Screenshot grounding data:
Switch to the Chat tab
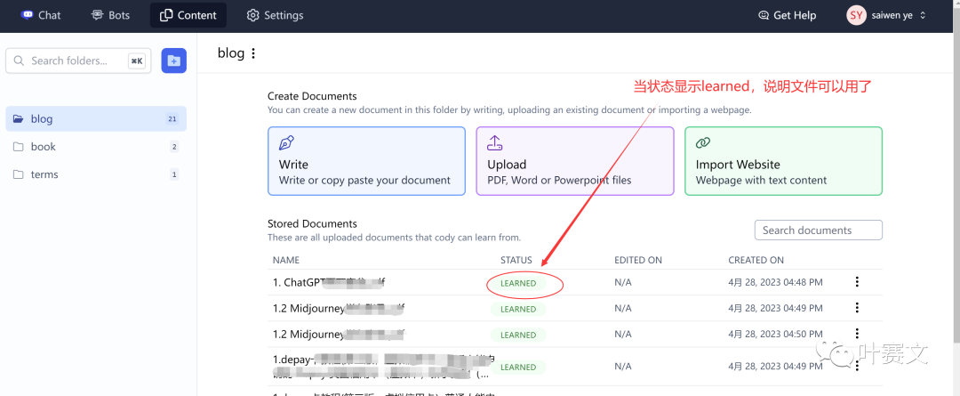Viewport: 960px width, 396px height. (x=41, y=15)
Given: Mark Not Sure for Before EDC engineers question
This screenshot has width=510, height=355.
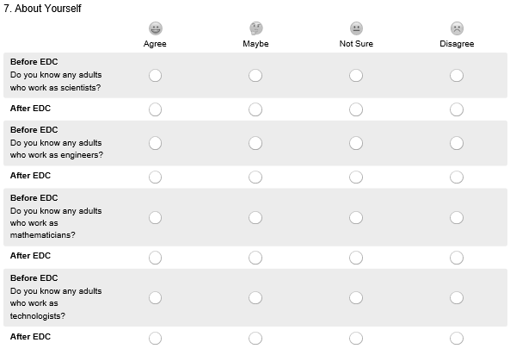Looking at the screenshot, I should tap(356, 143).
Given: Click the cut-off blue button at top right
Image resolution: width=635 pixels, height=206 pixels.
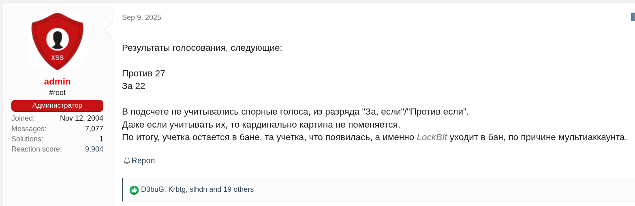Looking at the screenshot, I should [633, 17].
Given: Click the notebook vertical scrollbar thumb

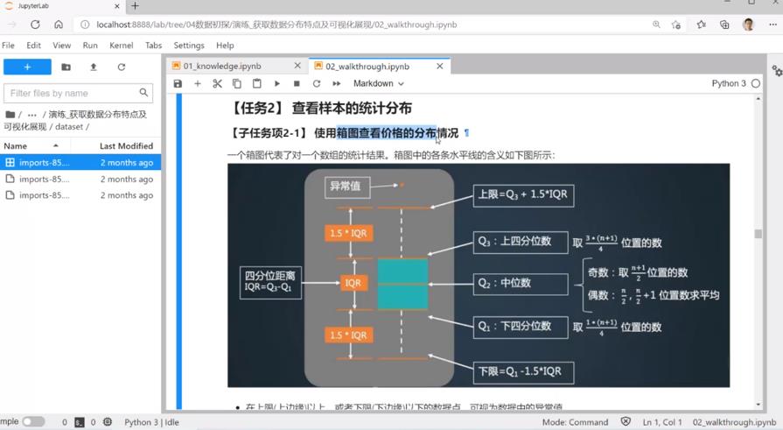Looking at the screenshot, I should coord(759,234).
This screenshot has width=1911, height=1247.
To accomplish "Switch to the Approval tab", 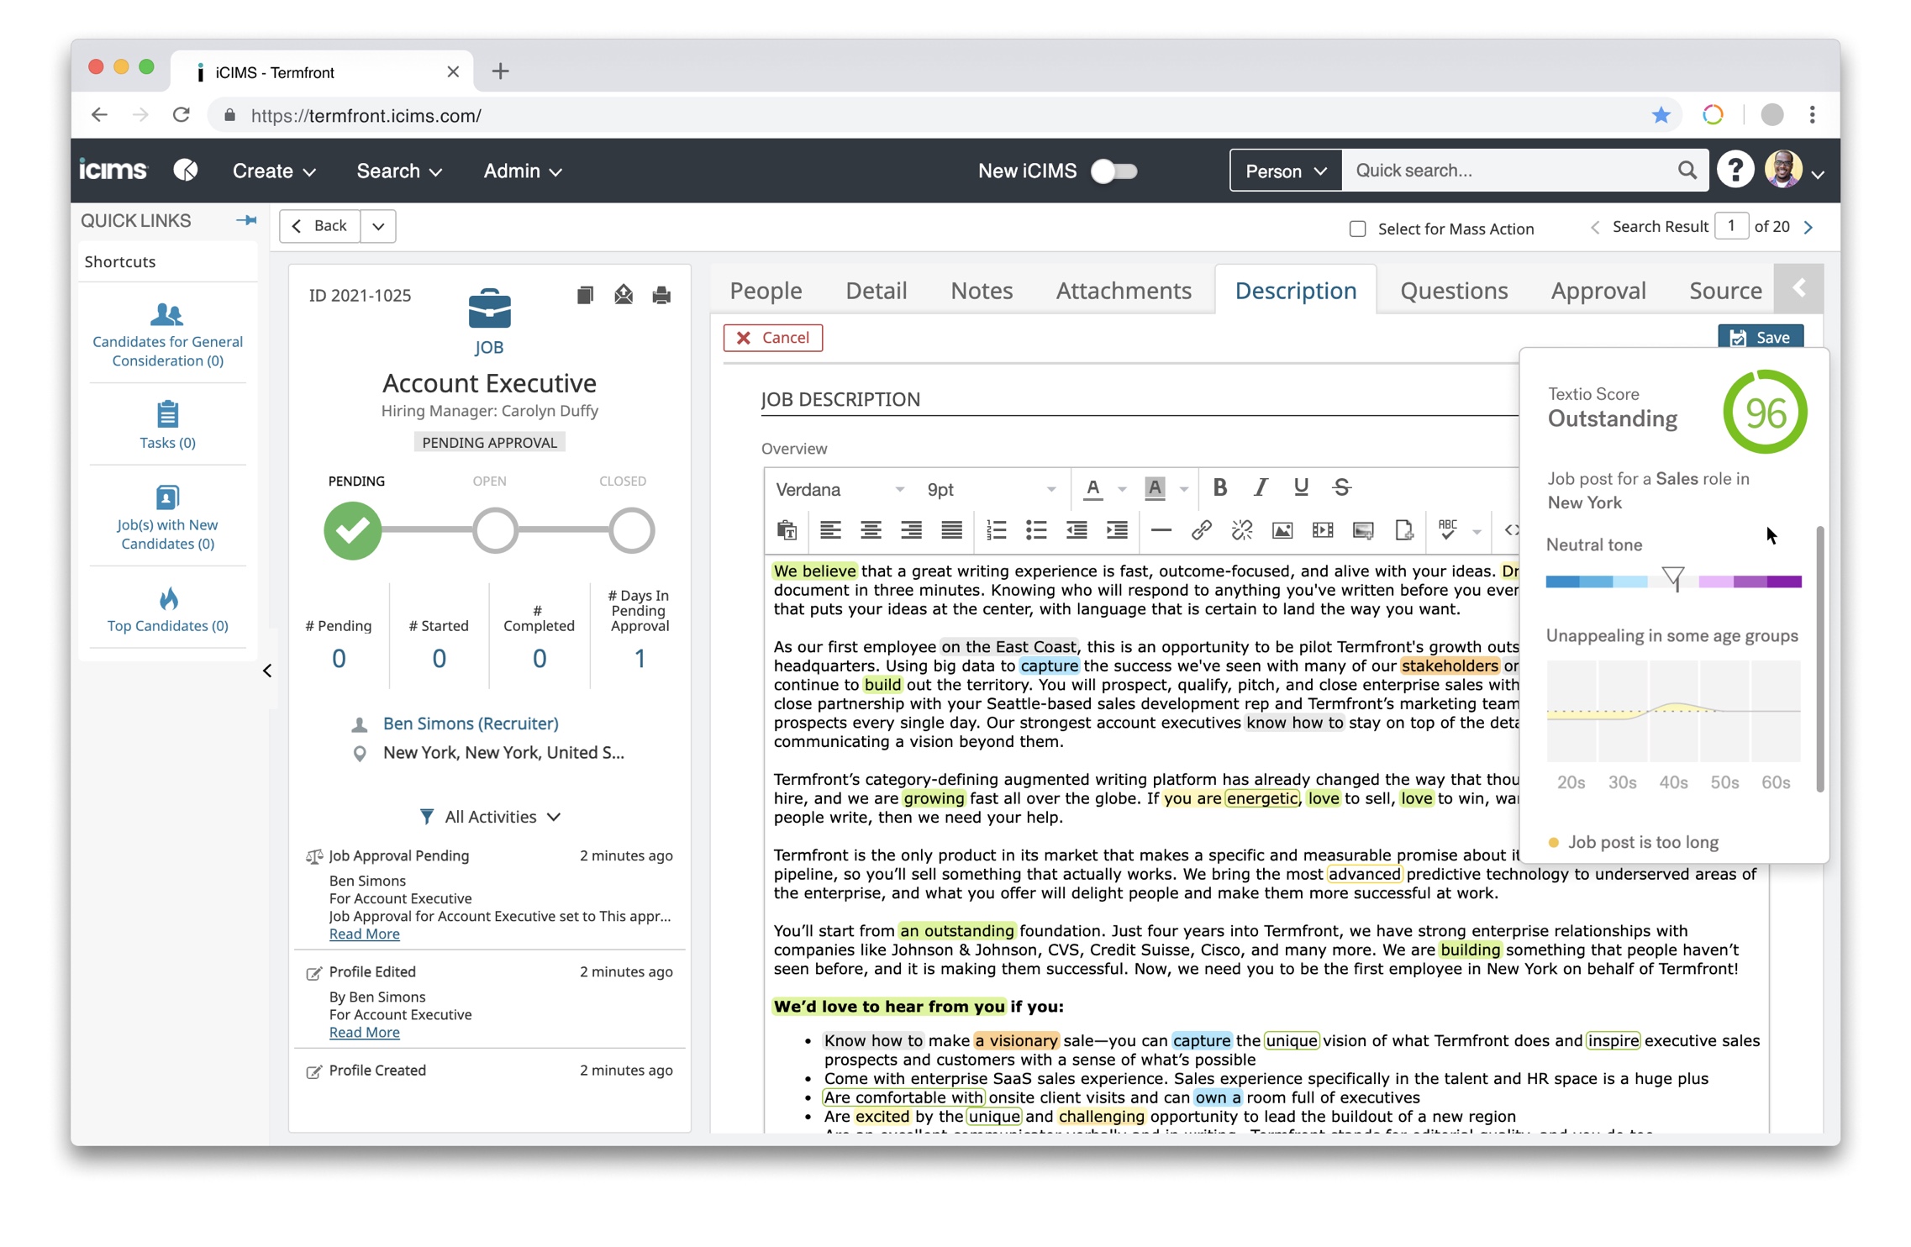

Work request:
Could the data above be repeated exactly, with every picture dropped?

Answer section:
Switch to the Chat tab
Viewport: 960px width, 396px height. (x=41, y=15)
Given: Mark Not Sure for Before EDC engineers question
This screenshot has width=510, height=355.
Looking at the screenshot, I should tap(356, 143).
Given: Click the cut-off blue button at top right
Image resolution: width=635 pixels, height=206 pixels.
Looking at the screenshot, I should [633, 17].
Given: Click the notebook vertical scrollbar thumb

Looking at the screenshot, I should coord(759,234).
This screenshot has width=1911, height=1247.
To accomplish "Switch to the Approval tab", 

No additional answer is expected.